'PSB tem fuso horário próprio', diz Campos

Governador afirma que não se sente obrigado a definir já candidatura à Presidência; ele critica Lula por lançar Dilma

ANGELA LACERDA / RECIFE , O Estado de S.Paulo

02 de março de 2013 | 02h02

O governador de Pernambuco e presidente do PSB, Eduardo Campos, afirmou ontem no Recife que não se sente pressionado a definir uma eventual candidatura à Presidência agora. "O relógio do PSB trabalha no fuso horário do PSB", disse. "Não vamos trabalhar com o relógio dos outros, com o tempo dos outros e nem fazer o jogo dos outros. Vamos fazer o jogo do Brasil e o jogo do PSB. Não vamos atropelar ninguém, mas também jamais seremos atropelados."

Alas petistas dizem nos bastidores que, se o aliado quer mesmo disputar o Planalto com a presidente Dilma Rousseff em 2014, tem de entregar já os cargos no governo, entre eles dois ministérios: Integração Nacional, com Fernando Bezerra Coelho, e dos Portos, com Leônidas Cristino.

Colega de partido do governador pernambucano, o ex-ministro Ciro Gomes verbalizou a demanda petista nesta semana.

"Este assunto não está em debate, nem em conversa com a presidente e nem internamente, no partido", disse o governador ontem. "Nosso jogo é muito claro. Quem imaginar que o PSB vai renunciar ao projeto de ser um grande partido está redondamente enganado", completou Campos.

O deputado Beto Albuquerque (RS), líder do PSB na Câmara, reforçou o discurso do governador. "A participação do PSB no governo não é um favor", disse. "O PSB ajuda a construir a vitória da presidente Dilma e ajuda a construir o governo, portanto, não tem por que entregar os ministérios", completou o deputado.

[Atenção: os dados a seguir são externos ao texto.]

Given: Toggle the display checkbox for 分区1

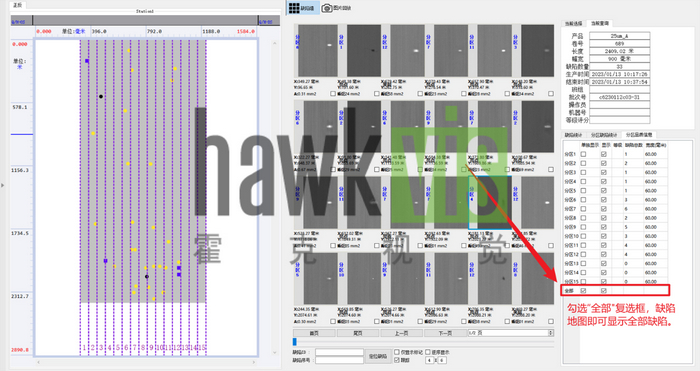Looking at the screenshot, I should pos(604,154).
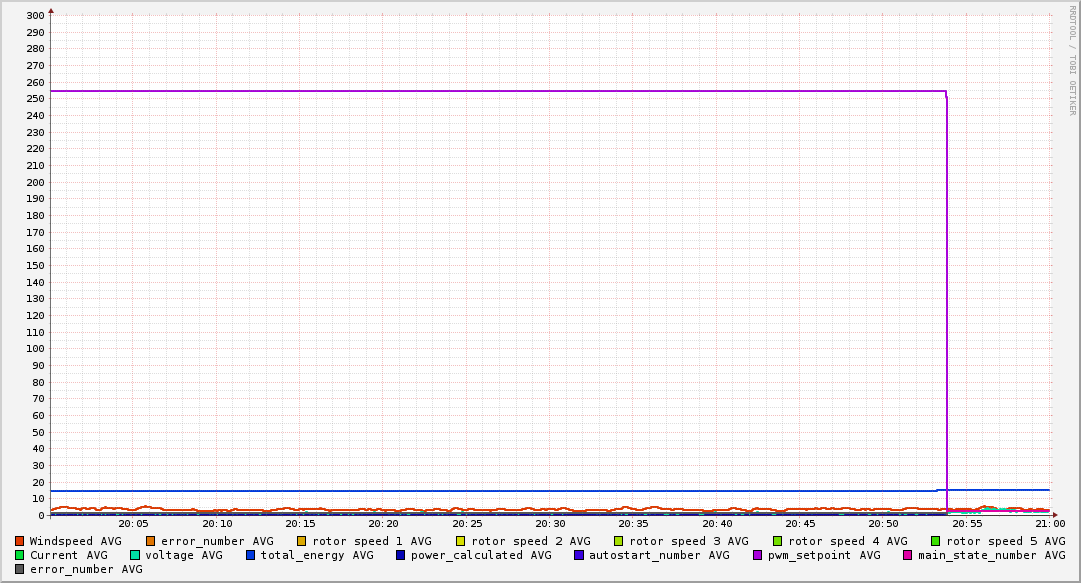Image resolution: width=1081 pixels, height=583 pixels.
Task: Click the 250 value on the Y axis
Action: coord(35,99)
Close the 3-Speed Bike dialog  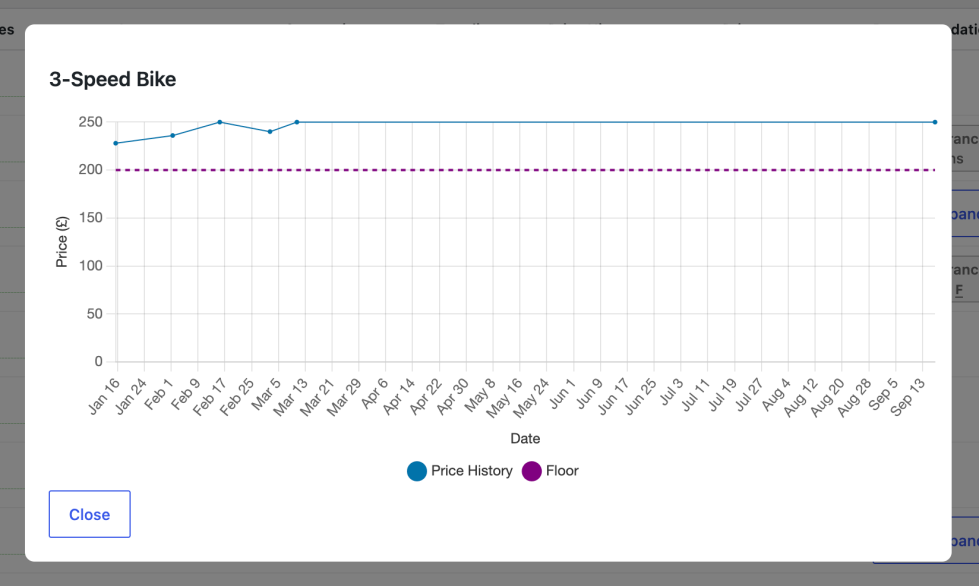[x=89, y=514]
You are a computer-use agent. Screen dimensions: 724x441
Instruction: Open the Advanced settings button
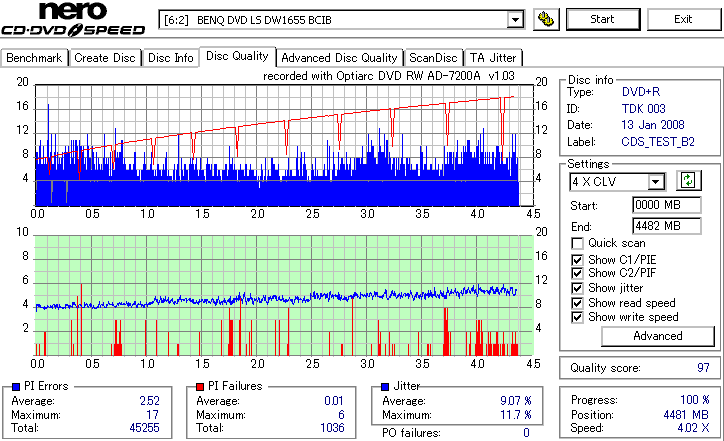coord(658,336)
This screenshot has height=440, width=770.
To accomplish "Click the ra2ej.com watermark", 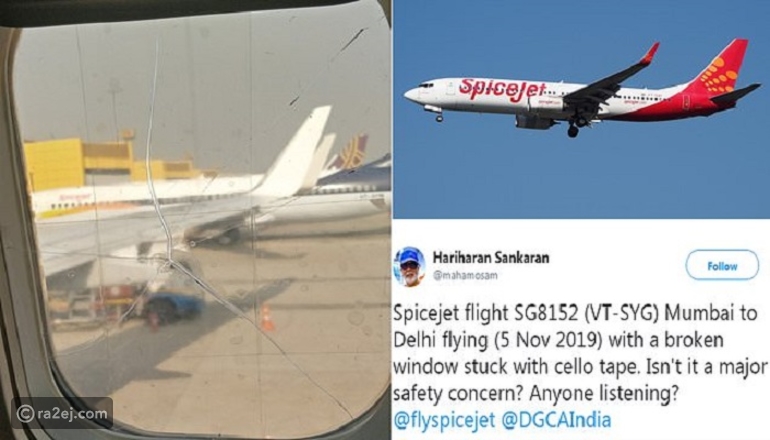I will 62,413.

Viagens e campanha. Em seu projeto de tentar se fortalecer para a disputa eleitoral do ano que vem, Campos vai viajar pelo País em seminários do PSB a fim de "pensar o futuro e ajudar o Brasil a debater exatamente aquilo que interessa à vida brasileira."

Indagado sobre o fato de o ex-presidente Luiz Inácio Lula da Silva ter lançado a candidatura de Dilma à reeleição, disse "respeitar quem pensa diferente". "Nunca vi quem está no governo, sobretudo quem está no governo com situação de dificuldade, antecipar o calendário eleitoral", afirmou. "Nunca vi isto dar certo."

Críticas ao governo. Para ele, o debate tem de ser feito só no ano que vem. "Entendemos e isso falei para a presidente Dilma, já neste ano, em duas oportunidades, com total transparência, clareza, sem nenhum tipo de subterfúgio: este momento carece de todas as forças responsáveis do País, um olhar responsável para ganharmos 2013, uma atitude de buscar convergência no Brasil e vamos deixar para 2014 um debate que o País vai fazer de forma natural", afirmou Campos, que aproveitou para criticar a situação do País. "Tivemos, repito, um 2011 pior que 2010, um 2012 pior que 2011 e ainda não terminamos o ano de 2012 porque não votamos o Orçamento", disse o governador

Campos participou ontem na capital pernambucana de reunião de balanço com seu secretariado e outros auxiliares da administração. O nome do encontro: "Juntos vamos ganhar 2013".